Unternehmerinnen benötigen dringend persönliche Unterstützung sowie eine Form des Mentorings, die über die technische und finanzielle Unterstützung hinausgeht und zu emotionaler und sozialer Unterstützung führt, um dies zu können Navigieren Sie durch die Realität der Post-Covid-19-Ära.

Die Stimme von Frauen ist nicht zu hören

Obwohl sich Frauen an der Spitze des Gesundheitskampfes befunden haben Um mit Covid-19 in Kanada und dem Rest der Welt fertig zu werden, fehlt ihre Stimme seltsamerweise in den Diskussionen über die wirtschaftliche Erholung. Wir haben die schockierende Wiederbelebung rein männlicher Panels und ihrer “Mecsplications” – ein Mann, der einer Frau erzählt, was sie besser weiß als er – durch Experten erlebt, die die Perspektiven der Hälfte der kanadischen Bevölkerung königlich ignoriert haben. und sind unempfindlich gegenüber den spezifischen Herausforderungen von Unternehmerinnen.

Ich arbeite mit dem Wissensportal für Unternehmerinnen Dies leitet die Arbeit zu den Auswirkungen von Covid-19 und leitet das Feedback von mehr als 200 Organisationen zur Unterstützung von Unternehmen weiter. Dieses Portal bietet die folgenden Empfehlungen zur Unterstützung von Unternehmerinnen:

  • Etablierung einer geschlechtsspezifischen Vision, die die Vielfalt berücksichtigt, um unterschiedliche Daten zu den Auswirkungen von Covid-19 sowie zur Wirksamkeit von Programmen zur Unterstützung des Unternehmertums zu sammeln.

  • Stellen Sie sicher, dass die Definition des Unternehmertums alle KMU-Eigentümer und selbstständigen Frauen umfasst und alle Tätigkeitsbereiche umfasst, einschließlich der Bereiche Dienstleistungen, Kunst und Sozialunternehmen.

  • Verwenden innovative Ansätze wie Crowdfunding, Mikrokredite, persönliche Beratung, Mentoring und Sponsoring.

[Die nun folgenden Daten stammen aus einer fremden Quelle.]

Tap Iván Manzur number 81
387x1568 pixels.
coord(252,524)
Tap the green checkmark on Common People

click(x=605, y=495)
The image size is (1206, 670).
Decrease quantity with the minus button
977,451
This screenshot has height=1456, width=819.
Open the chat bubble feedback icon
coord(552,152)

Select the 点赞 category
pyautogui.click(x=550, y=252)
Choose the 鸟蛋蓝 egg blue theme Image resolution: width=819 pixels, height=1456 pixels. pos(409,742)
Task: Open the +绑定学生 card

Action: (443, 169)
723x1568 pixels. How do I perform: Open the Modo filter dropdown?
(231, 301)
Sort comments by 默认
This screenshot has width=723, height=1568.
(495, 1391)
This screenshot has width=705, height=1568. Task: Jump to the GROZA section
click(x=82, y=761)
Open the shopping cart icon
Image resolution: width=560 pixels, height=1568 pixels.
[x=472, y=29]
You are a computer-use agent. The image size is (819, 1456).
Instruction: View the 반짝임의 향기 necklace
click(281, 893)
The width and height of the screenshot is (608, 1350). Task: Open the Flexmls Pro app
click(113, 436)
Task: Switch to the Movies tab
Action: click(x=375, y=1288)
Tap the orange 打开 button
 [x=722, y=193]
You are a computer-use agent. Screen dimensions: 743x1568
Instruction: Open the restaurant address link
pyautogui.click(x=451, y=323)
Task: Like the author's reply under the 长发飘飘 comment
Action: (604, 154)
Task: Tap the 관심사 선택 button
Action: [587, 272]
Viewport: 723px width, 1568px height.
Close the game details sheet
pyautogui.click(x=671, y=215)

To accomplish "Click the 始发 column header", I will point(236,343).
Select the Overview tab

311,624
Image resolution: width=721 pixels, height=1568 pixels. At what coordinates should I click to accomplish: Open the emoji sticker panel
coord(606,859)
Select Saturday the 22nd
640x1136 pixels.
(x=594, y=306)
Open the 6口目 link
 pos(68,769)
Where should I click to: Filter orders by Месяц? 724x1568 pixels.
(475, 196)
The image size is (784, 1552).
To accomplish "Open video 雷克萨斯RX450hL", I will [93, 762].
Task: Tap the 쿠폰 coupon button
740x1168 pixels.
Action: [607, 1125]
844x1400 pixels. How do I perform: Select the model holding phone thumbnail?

  • Verdoppelung der Bemühungen zur Förderung einer positiven Diskriminierung und eines privilegierten Zugangs von Frauen und anderen Gruppen zu öffentlichen Aufträgen.

  • Stärkung von Programme für finanzielle und digitale Kompetenz um Frauen zu ermutigen, sich der Finanzierung auf einer digitalen Plattform, der Eingliederung und dem Export zuzuwenden und gleichzeitig das Humankapital bereitzustellen, das zur Unterstützung von Forschung und Entwicklung sowie zur Gründung erforderlich ist.

  • Achten Sie auf Unterstützungsstrukturen wie den Zugang zu erschwinglichen Kinderbetreuungsdiensten. Wie die Wirtschaftswissenschaftlerin Armine Yalnizyan sagte: “Es wird keine Genesung ohne eine Genesung und keine Genesung ohne Kinderbetreuung geben.” Experten argumentieren, dass Kinderbetreuung als wesentliche Dienstleistung eingestuft werden sollte. Ebenso ist die Unterstützung bei der häuslichen Bildung von wesentlicher Bedeutung. speziell für Frauen mit Migrationshintergrund.

Während Kanada mit der Pandemie zu kämpfen hat, laufen wir Gefahr, die Gewinne in den Bereichen Geschlecht und Vielfalt zu verlieren. Von Frauen geführte Unternehmen machen einen immer größeren Prozentsatz der Neugründungen in Kanada aus. Dies sind jedoch jüngere und fragilere Unternehmen als die von Männern geführten. Es ist wichtiger denn je, sich auf Frauen und andere unterrepräsentierte Gruppen zu konzentrieren und ihre Kleinstunternehmen zu kultivieren, um ihr Wachstum sicherzustellen.